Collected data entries
::::::

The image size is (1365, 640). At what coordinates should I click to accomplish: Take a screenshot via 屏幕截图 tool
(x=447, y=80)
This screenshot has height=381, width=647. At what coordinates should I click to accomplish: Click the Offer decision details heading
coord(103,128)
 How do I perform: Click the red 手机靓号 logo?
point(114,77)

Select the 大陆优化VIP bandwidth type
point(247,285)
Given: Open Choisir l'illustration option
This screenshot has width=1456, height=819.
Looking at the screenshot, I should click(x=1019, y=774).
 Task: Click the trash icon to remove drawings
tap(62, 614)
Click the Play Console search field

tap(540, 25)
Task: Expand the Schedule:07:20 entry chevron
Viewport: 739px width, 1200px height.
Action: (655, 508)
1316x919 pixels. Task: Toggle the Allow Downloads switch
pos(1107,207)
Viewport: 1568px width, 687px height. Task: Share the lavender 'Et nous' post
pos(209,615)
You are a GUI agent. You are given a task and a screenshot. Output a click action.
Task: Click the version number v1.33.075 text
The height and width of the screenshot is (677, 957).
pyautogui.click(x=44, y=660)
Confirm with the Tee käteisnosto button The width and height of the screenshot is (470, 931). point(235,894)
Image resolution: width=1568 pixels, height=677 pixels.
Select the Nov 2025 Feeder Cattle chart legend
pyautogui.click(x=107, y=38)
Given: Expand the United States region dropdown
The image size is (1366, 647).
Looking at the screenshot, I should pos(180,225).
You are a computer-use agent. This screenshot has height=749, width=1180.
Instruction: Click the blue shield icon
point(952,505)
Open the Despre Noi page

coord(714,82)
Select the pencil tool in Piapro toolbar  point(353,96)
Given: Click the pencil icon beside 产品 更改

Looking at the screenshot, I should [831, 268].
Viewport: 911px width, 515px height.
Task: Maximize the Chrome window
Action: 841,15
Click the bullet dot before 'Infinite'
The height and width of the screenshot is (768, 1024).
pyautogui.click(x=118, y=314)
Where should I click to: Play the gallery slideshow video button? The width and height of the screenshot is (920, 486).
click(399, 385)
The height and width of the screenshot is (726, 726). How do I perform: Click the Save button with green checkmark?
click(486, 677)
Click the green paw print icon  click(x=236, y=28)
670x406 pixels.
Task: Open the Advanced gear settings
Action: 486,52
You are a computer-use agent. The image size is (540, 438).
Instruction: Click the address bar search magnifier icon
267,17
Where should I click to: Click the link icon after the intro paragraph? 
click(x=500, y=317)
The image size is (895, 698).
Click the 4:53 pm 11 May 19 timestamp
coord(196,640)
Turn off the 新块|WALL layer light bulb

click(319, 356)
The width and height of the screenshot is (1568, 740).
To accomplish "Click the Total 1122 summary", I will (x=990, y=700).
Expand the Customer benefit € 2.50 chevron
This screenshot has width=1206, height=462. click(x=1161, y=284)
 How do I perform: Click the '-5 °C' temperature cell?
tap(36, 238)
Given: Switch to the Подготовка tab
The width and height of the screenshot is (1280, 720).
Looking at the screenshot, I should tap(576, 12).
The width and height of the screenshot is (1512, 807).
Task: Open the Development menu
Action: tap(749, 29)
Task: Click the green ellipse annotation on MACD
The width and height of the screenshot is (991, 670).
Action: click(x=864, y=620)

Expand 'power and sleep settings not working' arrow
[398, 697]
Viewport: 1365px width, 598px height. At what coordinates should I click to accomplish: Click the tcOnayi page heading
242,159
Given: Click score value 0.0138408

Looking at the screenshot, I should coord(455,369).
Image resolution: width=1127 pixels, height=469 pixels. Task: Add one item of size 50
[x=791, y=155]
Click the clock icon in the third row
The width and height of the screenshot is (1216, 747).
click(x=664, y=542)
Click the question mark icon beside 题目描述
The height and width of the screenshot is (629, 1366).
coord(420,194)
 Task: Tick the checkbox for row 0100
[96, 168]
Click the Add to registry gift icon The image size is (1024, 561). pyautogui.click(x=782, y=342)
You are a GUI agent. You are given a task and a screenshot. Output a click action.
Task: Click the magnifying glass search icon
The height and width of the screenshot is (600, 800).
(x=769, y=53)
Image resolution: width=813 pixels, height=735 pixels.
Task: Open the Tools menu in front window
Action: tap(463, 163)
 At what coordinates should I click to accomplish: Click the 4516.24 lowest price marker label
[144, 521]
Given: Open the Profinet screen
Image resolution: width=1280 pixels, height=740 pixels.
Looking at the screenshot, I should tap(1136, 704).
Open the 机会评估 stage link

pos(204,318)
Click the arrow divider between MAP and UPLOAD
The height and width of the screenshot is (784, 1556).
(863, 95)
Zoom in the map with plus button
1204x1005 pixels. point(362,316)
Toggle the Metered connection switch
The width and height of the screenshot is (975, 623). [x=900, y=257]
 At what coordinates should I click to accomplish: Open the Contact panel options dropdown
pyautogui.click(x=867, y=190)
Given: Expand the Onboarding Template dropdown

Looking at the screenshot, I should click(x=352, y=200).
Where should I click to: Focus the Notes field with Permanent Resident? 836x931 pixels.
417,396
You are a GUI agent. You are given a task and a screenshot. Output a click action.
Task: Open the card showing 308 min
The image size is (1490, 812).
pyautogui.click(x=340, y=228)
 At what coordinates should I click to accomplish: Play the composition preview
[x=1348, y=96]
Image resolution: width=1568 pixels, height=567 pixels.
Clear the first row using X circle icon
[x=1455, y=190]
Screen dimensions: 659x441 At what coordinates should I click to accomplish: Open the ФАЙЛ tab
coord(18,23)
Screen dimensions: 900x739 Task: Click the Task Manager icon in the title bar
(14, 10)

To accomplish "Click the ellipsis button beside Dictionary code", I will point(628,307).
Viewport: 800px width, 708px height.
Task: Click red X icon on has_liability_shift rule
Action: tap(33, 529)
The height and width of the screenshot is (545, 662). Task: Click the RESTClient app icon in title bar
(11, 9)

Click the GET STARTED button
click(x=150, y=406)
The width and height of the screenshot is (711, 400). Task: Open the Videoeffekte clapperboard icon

::::::

**Problem**
An exact copy of the lines from the one containing "Screen dimensions: 659x441" through the end of the data above is the whole answer.

**Output below**
Screen dimensions: 659x441 At what coordinates should I click to accomplish: Open the ФАЙЛ tab
coord(18,23)
Screen dimensions: 900x739 Task: Click the Task Manager icon in the title bar
(14, 10)

To accomplish "Click the ellipsis button beside Dictionary code", I will point(628,307).
Viewport: 800px width, 708px height.
Task: Click red X icon on has_liability_shift rule
Action: tap(33, 529)
The height and width of the screenshot is (545, 662). Task: Click the RESTClient app icon in title bar
(11, 9)

Click the GET STARTED button
click(x=150, y=406)
The width and height of the screenshot is (711, 400). Task: Open the Videoeffekte clapperboard icon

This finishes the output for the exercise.